The research, conducted by jobs site Indeed and the OECD, showed that searches for jobs in Ireland which allow for remote work in December were six times higher than before Covid.
Indeed said that employers appear to be looking to cater to this trend with posts for remote roles currently four times higher than pre-pandemic.
12.5% of job adverts in Ireland contained remote terms in the job description, compared to just 2.9% in 2019.
Government restrictions during the pandemic were clearly a catalyst for this change.
But Indeed said that even as restrictions have eased there has not been a commensurate reduction in the level of job ads for remote roles, suggesting this will be a longer-term trend.
Recent CSO figures showed that of those who can work remotely 88% would like to do so when pandemic restrictions are removed.

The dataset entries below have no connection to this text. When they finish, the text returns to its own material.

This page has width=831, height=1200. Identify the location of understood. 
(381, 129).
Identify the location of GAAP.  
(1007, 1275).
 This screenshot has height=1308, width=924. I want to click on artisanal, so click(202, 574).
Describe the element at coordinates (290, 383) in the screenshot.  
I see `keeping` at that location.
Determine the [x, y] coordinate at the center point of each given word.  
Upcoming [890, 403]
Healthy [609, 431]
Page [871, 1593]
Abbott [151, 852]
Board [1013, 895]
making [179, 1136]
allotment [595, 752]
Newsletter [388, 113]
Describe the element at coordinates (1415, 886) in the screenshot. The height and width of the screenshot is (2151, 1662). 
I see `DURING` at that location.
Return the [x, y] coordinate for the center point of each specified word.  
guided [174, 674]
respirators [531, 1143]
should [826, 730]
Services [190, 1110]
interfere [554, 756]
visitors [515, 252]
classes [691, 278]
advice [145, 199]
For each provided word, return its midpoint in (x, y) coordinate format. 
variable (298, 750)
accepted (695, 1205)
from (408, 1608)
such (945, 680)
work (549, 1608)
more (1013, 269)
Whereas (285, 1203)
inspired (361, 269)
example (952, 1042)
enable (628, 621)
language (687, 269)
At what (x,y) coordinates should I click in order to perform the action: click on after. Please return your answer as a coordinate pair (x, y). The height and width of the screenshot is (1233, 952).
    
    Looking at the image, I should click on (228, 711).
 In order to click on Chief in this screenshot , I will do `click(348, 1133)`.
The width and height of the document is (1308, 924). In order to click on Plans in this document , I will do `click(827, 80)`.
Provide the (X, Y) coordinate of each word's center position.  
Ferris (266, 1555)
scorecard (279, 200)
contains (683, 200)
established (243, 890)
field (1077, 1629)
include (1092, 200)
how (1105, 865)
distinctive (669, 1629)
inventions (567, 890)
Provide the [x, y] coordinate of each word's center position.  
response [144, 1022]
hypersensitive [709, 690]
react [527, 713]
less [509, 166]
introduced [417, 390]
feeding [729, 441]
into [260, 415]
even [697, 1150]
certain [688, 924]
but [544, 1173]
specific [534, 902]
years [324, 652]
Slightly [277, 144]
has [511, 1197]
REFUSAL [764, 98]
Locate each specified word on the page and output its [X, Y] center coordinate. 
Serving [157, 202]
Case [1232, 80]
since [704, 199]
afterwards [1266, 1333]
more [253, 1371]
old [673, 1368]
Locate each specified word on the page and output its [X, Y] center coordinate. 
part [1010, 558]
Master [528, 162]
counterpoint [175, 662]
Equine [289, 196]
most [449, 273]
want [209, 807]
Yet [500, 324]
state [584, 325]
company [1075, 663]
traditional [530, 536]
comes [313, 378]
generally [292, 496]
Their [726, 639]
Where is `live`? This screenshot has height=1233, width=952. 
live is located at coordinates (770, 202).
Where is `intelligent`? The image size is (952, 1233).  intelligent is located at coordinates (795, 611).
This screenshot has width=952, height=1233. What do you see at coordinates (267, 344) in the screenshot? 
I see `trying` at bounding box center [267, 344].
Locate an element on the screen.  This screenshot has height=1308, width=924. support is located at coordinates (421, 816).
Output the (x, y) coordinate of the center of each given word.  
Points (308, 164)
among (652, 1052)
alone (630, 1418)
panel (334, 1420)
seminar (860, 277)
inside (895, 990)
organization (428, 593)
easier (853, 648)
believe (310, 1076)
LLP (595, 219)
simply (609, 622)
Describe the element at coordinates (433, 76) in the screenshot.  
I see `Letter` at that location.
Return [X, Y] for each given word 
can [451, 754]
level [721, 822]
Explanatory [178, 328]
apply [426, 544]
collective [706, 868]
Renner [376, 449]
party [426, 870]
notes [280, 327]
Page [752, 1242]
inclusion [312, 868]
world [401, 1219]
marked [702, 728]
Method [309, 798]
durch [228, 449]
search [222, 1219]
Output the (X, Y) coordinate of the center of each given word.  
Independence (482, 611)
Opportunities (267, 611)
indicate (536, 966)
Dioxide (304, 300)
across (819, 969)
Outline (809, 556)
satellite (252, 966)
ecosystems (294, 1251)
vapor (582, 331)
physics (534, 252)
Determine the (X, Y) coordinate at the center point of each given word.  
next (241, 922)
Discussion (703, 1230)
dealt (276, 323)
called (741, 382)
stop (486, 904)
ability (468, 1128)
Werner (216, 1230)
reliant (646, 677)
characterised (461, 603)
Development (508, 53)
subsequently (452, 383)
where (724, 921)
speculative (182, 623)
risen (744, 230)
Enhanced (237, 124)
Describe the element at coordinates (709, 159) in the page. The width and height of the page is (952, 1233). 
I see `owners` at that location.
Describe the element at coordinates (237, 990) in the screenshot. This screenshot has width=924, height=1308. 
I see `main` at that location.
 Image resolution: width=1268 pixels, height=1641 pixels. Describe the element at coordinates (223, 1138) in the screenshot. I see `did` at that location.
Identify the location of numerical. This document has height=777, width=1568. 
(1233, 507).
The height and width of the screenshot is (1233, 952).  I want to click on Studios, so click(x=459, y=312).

28% of respondents said they would like to work remotely all of the time while 60% favoured a hybrid arrangement.
Ireland ranked the second highest in terms of its growth in remote postings in the research.
The Indeed/OECD study also found that countries with the stricter restrictions - including Italy, Spain and the U - tended to see the biggest growth relative to those with more limited restrictions - including Japan and New Zealand.
The study found that while remote work job opportunities have increased across all categories, it has been particularly notable in areas like IT and software development.
"This may be one factor that explains why the increase in postings for remote/flexible jobs in Dublin was nearly five times the pre-pandemic level, but closer to two times for the rest of the country," Indeed said.
"Dublin has a high density of large technology companies competing to attract staff and accommodating changing worker preferences is one way companies can appeal to new hires," the jobs website added.
Jack Kennedy, Economist at Indeed, said that Ireland has seen one of the biggest increases in remote work according to this study, and it is a practice likely to persist even as the pandemic threat recedes.
But he said the trend does raise important long-term questions.
"First, real thought needs to be given to welcoming new employees and spreading corporate culture in a hybrid environment where some staff are in the office and some at home. Secondly, management and leadership style will need to evolve to best transmit knowledge and motivate teams," Jack Kennedy said.
"Finally we must accept that whilst increasing employee flexibility was a trend pre-Covid, the process has been massively accelerated, and on this steep learning curve it is likely that there will be teething problems along the way with company policies needing to adapt and evolve," he added.